Comerciantes del Centro Histórico siguen siendo víctimas de robo en los comercios ubicados a unas cuadras de la Plaza de Armas, y no hay cuerpo policial que detenga a los delincuentes.
Por igual roban a comerciantes de la calle Escobedo, en la calle Hidalgo y también a los alrededores de la explanada Ponciano Arriaga; los ladrones se meten a zapaterías, tiendas de ropa, joyerías, ópticas o negocios de alimentos, entre otros.
En ocasiones los ladrones son hombres solitarios, o incluso algunos grupos de rateros que ya son caras conocidas en el centro de la ciudad.
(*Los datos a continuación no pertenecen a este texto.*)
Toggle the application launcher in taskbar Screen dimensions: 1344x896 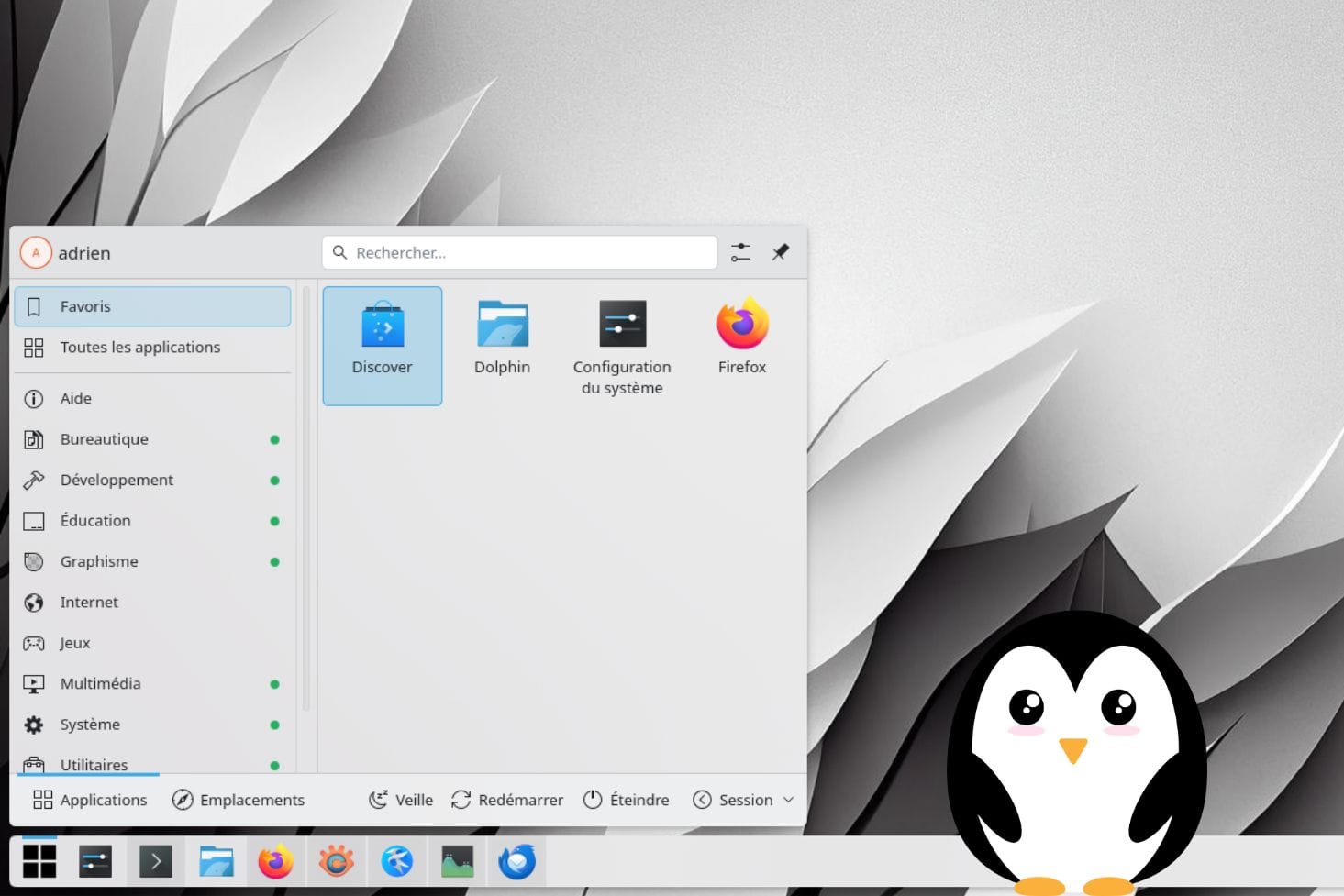point(39,862)
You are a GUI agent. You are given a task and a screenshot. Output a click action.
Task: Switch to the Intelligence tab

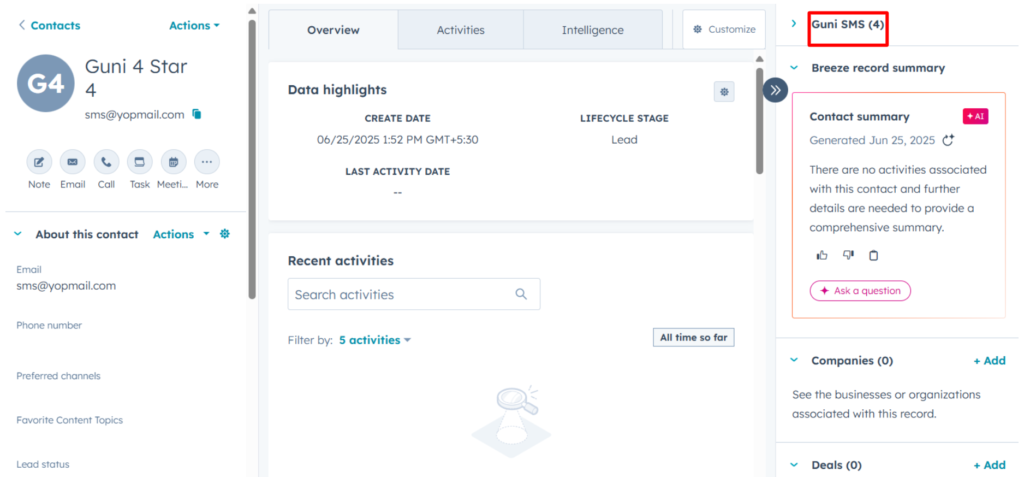pyautogui.click(x=592, y=30)
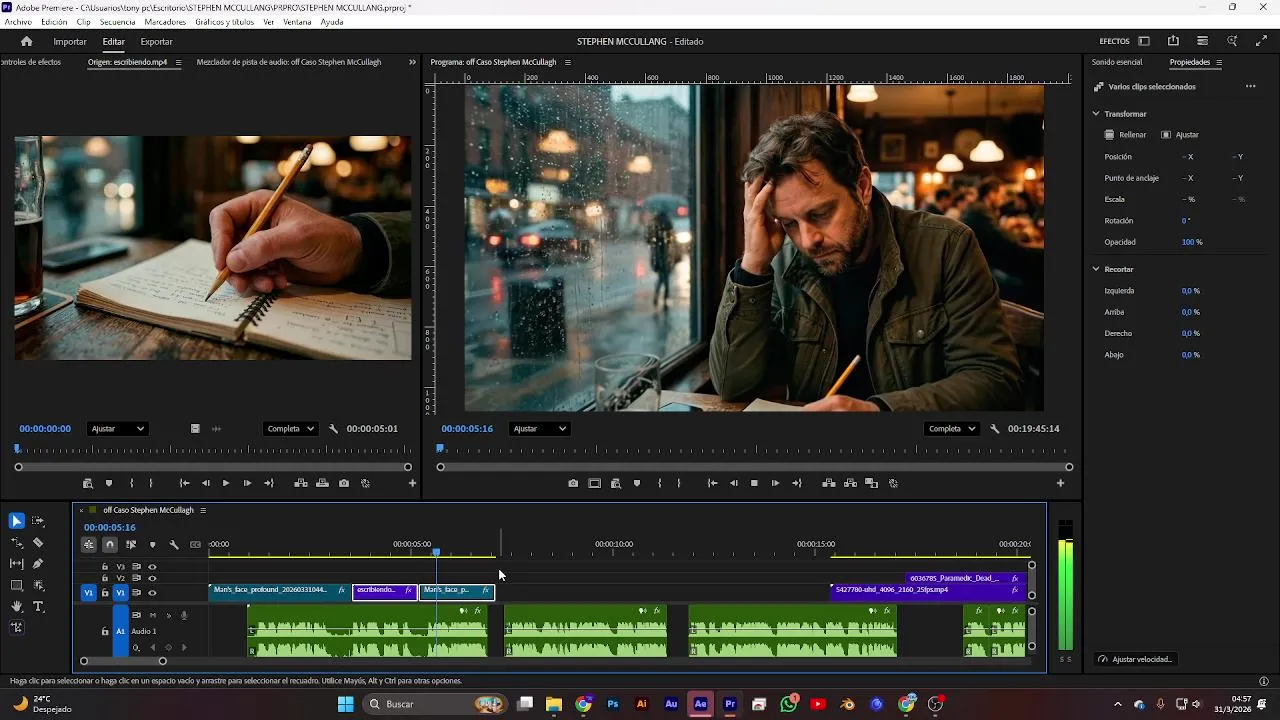Click Ajustar velocidad button
This screenshot has width=1280, height=720.
click(1136, 660)
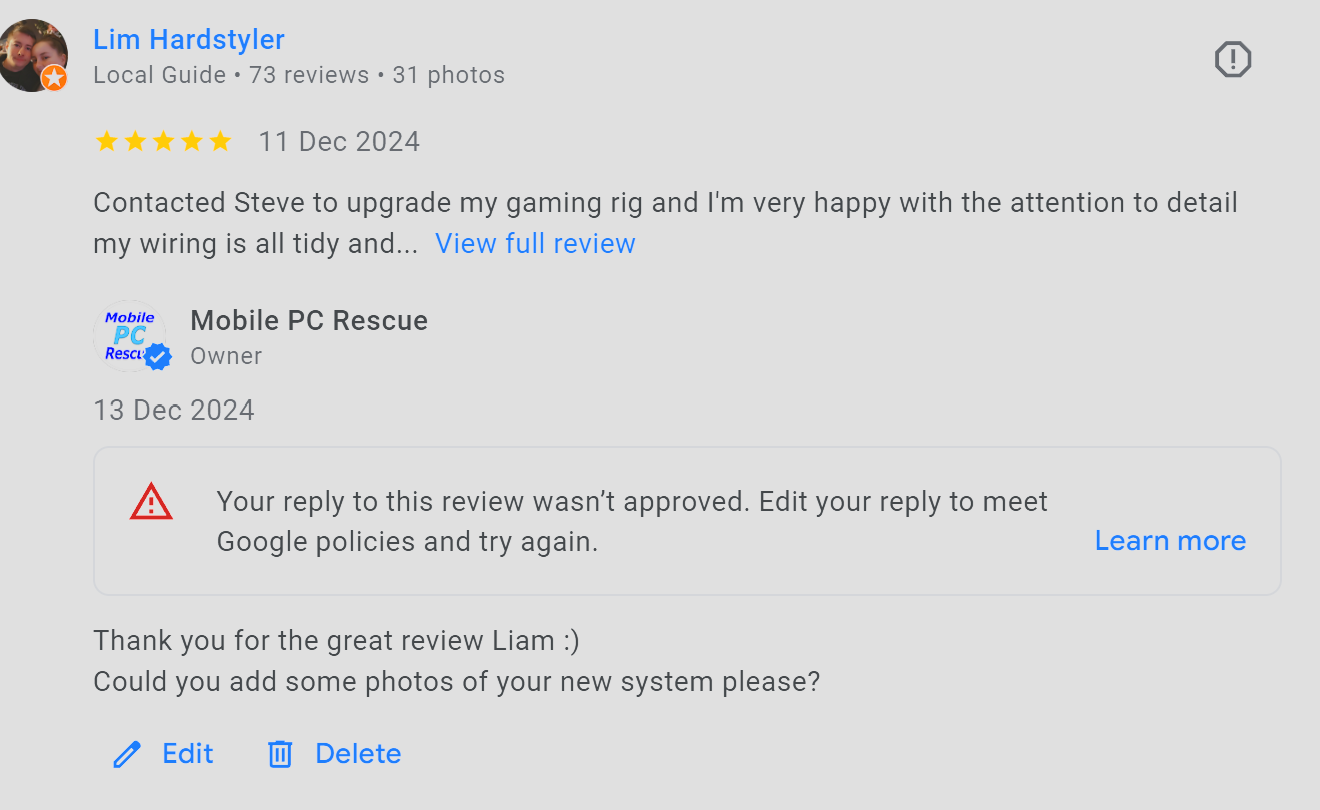This screenshot has width=1320, height=810.
Task: Click the first yellow rating star
Action: (x=106, y=141)
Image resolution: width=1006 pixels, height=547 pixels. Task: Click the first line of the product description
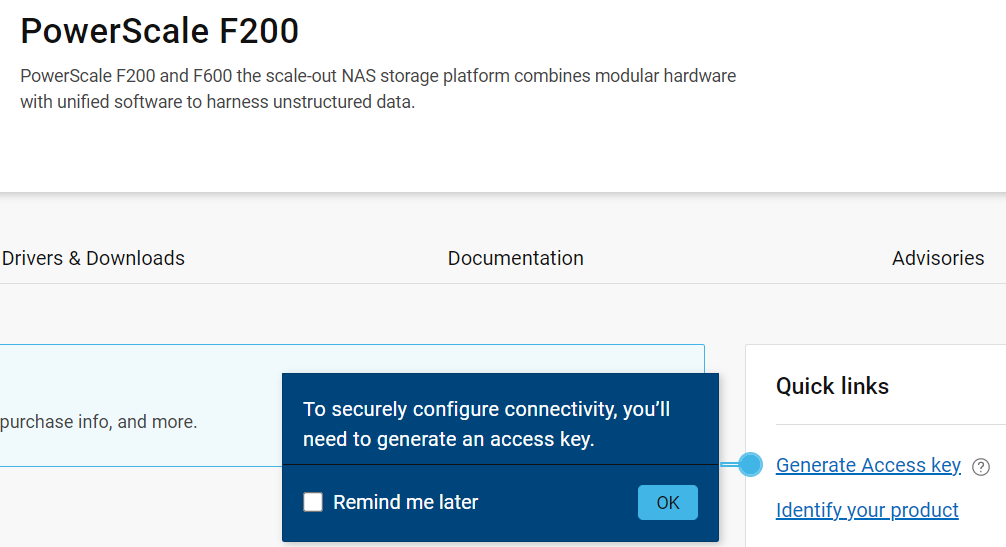click(x=378, y=76)
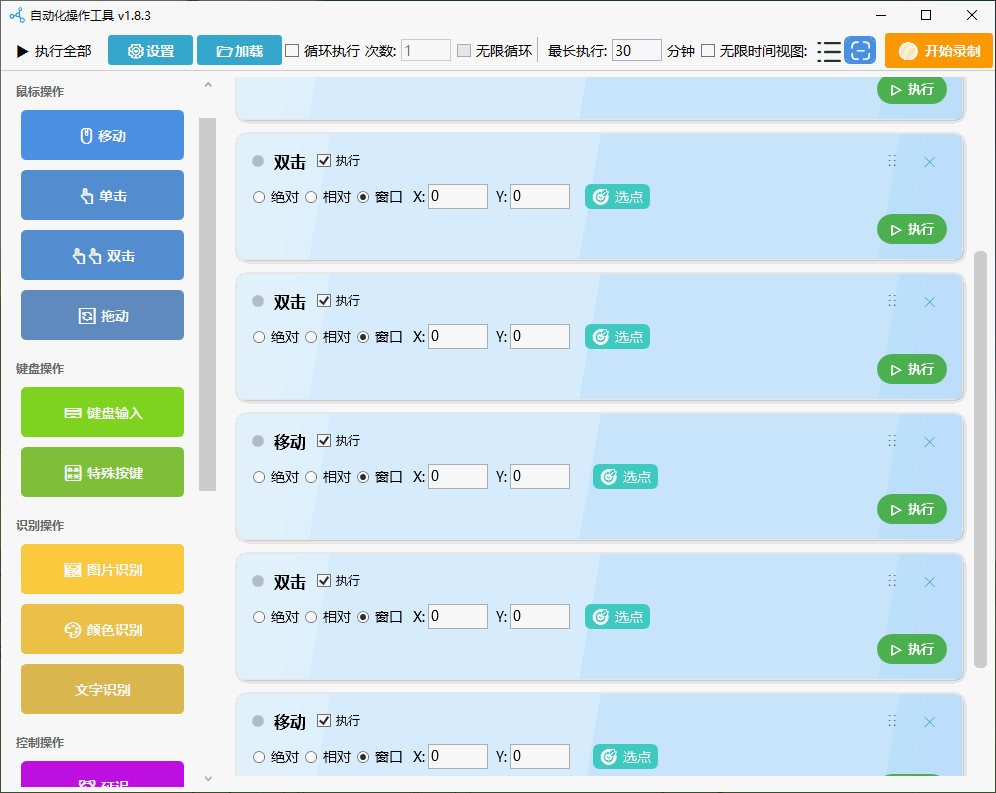Select 相对 mode on the 移动 step
The height and width of the screenshot is (793, 996).
pos(311,477)
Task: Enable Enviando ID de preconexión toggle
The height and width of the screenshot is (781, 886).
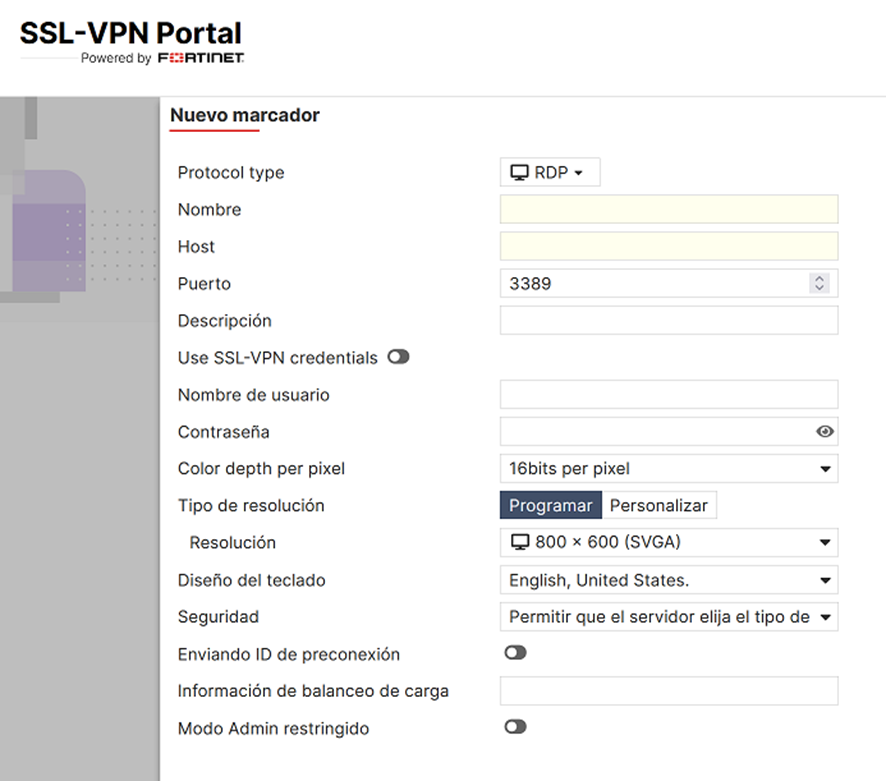Action: pos(515,653)
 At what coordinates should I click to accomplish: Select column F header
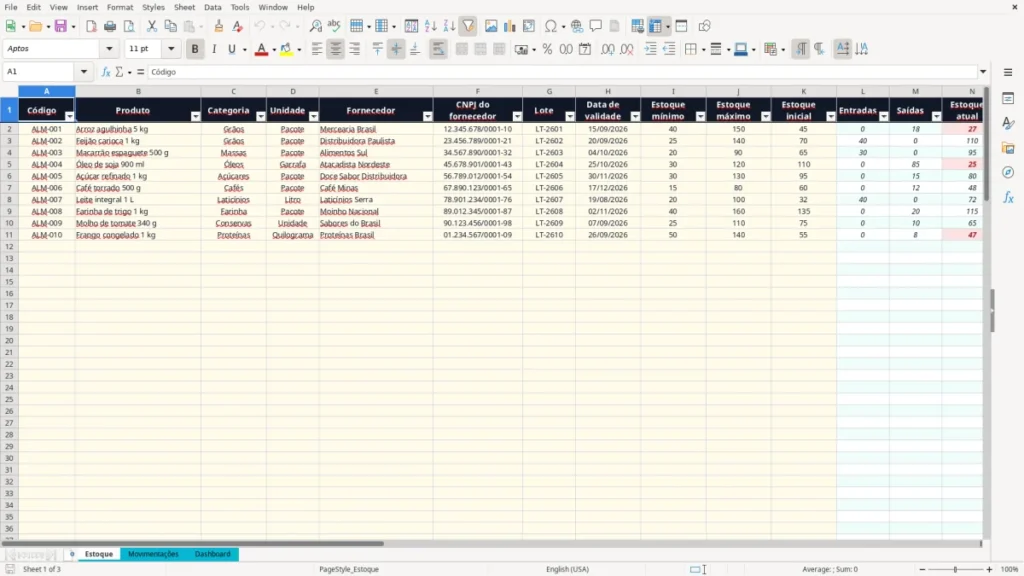click(x=477, y=91)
Los delincuentes llevan herramienta para forzar chapas o en casos donde hay instalaciones de madera rompen las puertas para meterse.
Por lo general traen barras u otras herramientas y con ellas se introducen incluso abriendo las cortinas.
“Si en el centro brilla por su ausencia la policía, imagínate en Las Vías o en otros sitios”, dijo un comerciante.
La mayor parte de los robos se da en las cuadras más cercanas a la Plaza de Armas, por la noche cuando abren los locales y por la mañana y tarde con las personas que roban en el interior de las tiendas a manera de farderos.